Splunk 4.1.2 spec for indexes conf reads:
maxHotSpanSecs = * Upper bound of target max timespan of hot/warm buckets in seconds * Defaults to 90 days * NOTE: if you set this too small, you may get an explosion of hot/warm buckets in the filesystem. The system sets a lower bound implicitly for this parameter at 3600, but this is an advanced parameter that should be set with care and understanding of the characteristics of your data
I just need clarification: is this the maximum span between the earliest event in the warm bucket to the latest event in the hot bucket, or the earliest - latest event in the hot bucket? The default (90 days) makes me think it's the span of all hot and warm events, but the parameter name leads me to believe it's only for the hot bucket.
The backup guidelines state "hot bucket - Currently written to; non-incrementally changing; do not back this up." So, what I'm trying to do is tune indexing policy to insure we move from hot to warm at least daily in order to effectively back up. We are also considering using zfs snapshots and just grabbing all hot and warm buckets, so this might be a non issue.
You are correct, this setting applies to hot buckets, which are then rolled into warm buckets. By setting this to 43200, then your buckets should span no more than 24 hours. However, note that this will apply from the moment a hot-bucket is first created, so if you have a hot bucket start at 15:00, then it will include data from 2 different days.
Also, with multiple hot buckets, Splunk will now index data into different buckets depending on the timestamp, so you could end up with a lot of small buckets if you don't have enough data from a particular time period to fill entire buckets.
Actually, a day is 86400 seconds.
Next, if your maxHotSpanSecs is 3600 (one hour) or 86400 (one day), then the "snapping" behavior is turned on, meaning that those buckets will roll at the top of the hour or day respectively.
If you are going to change
maxHotSpanSecs, it may be worth not jumping down to 1 day all at once. It may be beneficial to try, for example, a 1 week window first. Then you can lower it more if you like the results after a few weeks.
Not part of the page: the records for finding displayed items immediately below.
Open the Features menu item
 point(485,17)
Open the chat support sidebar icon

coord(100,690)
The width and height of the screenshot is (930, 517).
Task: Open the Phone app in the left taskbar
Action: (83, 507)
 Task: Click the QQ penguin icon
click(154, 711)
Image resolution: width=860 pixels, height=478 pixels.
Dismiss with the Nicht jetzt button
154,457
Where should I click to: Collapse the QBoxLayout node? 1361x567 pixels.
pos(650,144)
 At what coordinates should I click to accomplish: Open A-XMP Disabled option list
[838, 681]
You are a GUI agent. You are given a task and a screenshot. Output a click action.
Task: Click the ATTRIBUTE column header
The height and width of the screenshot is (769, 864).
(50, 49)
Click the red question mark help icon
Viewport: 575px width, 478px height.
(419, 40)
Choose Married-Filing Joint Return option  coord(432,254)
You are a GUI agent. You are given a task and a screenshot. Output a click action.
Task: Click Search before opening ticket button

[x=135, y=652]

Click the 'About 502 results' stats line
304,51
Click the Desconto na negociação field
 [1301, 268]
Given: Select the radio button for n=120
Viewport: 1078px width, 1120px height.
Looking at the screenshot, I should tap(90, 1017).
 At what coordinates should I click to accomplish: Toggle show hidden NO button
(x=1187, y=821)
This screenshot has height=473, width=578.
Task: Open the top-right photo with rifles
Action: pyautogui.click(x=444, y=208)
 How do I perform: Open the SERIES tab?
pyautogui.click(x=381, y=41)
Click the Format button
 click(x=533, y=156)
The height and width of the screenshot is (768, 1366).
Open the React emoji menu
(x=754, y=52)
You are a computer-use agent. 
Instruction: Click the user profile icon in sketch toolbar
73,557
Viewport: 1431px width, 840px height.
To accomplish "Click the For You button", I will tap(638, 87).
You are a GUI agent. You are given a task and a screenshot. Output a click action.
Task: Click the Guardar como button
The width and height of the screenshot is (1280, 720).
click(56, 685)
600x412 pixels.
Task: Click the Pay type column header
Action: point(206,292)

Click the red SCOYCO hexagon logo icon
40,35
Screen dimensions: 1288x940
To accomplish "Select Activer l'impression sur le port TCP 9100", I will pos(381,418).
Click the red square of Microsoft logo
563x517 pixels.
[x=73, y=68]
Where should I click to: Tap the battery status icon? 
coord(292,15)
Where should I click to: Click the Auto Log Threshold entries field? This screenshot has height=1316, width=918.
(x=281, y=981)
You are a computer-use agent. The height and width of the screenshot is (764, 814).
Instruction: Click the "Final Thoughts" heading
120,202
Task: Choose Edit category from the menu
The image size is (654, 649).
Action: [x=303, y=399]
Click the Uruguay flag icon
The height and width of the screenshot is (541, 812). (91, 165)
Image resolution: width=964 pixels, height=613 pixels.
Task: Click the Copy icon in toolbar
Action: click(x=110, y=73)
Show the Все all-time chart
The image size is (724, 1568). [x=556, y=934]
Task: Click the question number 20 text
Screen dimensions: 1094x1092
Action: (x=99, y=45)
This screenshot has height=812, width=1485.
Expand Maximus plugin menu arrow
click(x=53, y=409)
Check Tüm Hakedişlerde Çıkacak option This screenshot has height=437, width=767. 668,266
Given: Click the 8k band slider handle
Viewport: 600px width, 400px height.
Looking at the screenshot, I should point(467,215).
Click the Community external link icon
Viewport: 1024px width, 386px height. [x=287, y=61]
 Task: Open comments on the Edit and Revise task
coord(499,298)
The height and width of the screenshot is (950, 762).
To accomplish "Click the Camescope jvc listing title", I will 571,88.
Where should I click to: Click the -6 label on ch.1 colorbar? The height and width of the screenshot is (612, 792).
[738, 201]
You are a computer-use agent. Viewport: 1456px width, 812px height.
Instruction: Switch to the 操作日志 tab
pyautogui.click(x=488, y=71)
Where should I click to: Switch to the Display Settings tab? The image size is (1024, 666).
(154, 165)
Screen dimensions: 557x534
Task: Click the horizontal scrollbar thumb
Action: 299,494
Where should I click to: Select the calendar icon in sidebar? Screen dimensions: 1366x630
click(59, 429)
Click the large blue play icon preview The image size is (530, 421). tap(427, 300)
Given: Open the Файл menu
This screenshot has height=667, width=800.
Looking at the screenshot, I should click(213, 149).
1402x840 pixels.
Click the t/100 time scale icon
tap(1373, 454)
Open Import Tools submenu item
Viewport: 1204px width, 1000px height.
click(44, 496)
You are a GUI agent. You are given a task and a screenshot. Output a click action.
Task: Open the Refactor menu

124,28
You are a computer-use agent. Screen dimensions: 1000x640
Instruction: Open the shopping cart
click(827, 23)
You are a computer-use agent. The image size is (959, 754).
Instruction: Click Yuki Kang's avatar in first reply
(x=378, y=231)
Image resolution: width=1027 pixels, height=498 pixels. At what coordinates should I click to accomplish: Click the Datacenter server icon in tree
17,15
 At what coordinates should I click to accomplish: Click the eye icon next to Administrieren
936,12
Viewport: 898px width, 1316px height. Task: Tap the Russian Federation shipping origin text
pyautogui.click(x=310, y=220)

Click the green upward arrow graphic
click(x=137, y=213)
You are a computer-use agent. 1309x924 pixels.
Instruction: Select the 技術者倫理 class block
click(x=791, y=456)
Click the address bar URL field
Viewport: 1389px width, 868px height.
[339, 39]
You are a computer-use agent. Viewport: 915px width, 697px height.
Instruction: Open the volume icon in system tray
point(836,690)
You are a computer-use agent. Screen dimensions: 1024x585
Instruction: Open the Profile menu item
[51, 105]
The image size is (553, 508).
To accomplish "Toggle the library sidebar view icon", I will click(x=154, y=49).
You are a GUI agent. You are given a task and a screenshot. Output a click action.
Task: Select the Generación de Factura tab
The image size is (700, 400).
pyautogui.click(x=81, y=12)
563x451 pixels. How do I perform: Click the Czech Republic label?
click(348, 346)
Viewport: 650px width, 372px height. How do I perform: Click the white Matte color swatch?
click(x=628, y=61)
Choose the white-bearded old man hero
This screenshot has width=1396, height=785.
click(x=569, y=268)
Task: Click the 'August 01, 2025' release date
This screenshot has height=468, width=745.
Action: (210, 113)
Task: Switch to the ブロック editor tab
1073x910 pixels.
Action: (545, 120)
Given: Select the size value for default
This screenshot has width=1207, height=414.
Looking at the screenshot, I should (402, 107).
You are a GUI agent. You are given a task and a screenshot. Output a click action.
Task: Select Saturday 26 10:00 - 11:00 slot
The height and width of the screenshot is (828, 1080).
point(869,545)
However, I suspect that you may be surprised at how often events come in for an older date range, in which cause you could end up creating tons of buckets.... of course this is highly specific to your environment, which I why I'm throwing out the take-it-slow approach...
An alternative to this is having your scheduled backup script kick of an explicit bucket roll (e.g.
$SPLUNK_HOME/bin/splunk search '| debug cmd=roll index=index_name') before doing the backup. This is an approach that we used to use, but now we rely on LVM snapshots, which has been working pretty well. Another consideration is that a bucket roll in Splunk 4 means that ALL hot buckets are rolled, so this has the potential to create even more buckets...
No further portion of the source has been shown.